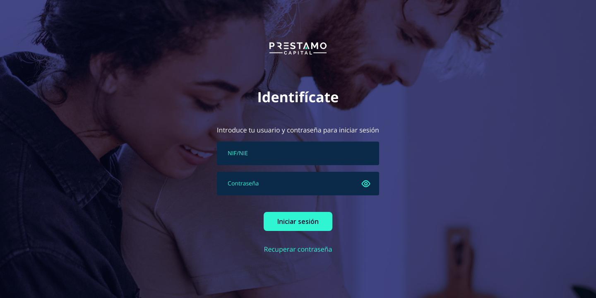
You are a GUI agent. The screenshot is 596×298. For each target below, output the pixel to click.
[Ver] (366, 184)
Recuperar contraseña (298, 249)
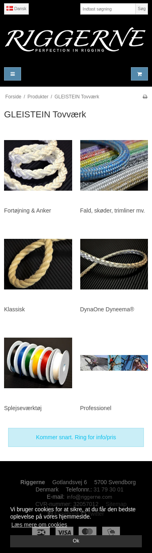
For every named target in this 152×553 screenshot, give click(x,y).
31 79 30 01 (109, 489)
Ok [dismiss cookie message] (76, 541)
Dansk (16, 8)
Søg (142, 8)
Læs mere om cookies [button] (39, 524)
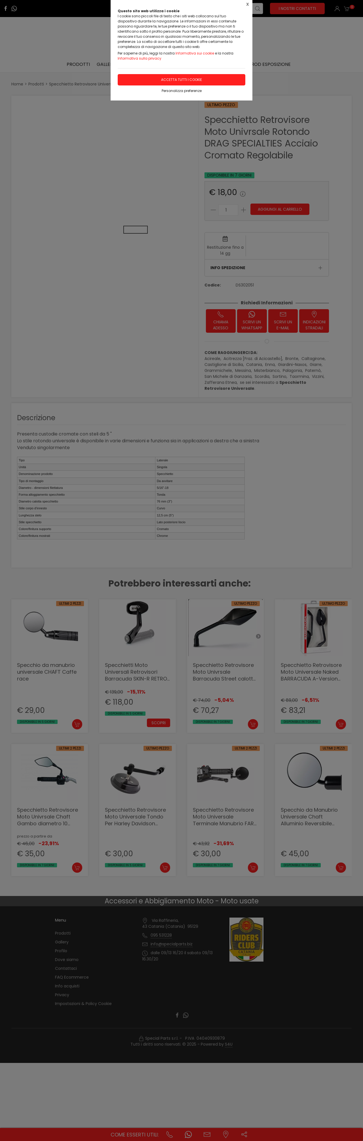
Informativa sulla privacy (139, 58)
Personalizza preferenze (182, 90)
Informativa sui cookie (195, 53)
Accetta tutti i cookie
- - - - - - -
§ GOAL
Reproduce every line of the records above word for word, leaving the pictures out of your answer.

§ RESULT
You are a GUI agent. The screenshot is 596×298. For each target below, output the pixel to click.
[Ver] (366, 184)
Recuperar contraseña (298, 249)
For every named target in this 152×553 screenshot, give click(x,y).
31 79 30 01 (109, 489)
Ok [dismiss cookie message] (76, 541)
Dansk (16, 8)
Søg (142, 8)
Læs mere om cookies [button] (39, 524)
Informativa sulla privacy (139, 58)
Personalizza preferenze (182, 90)
Informativa sui cookie (195, 53)
Accetta tutti i cookie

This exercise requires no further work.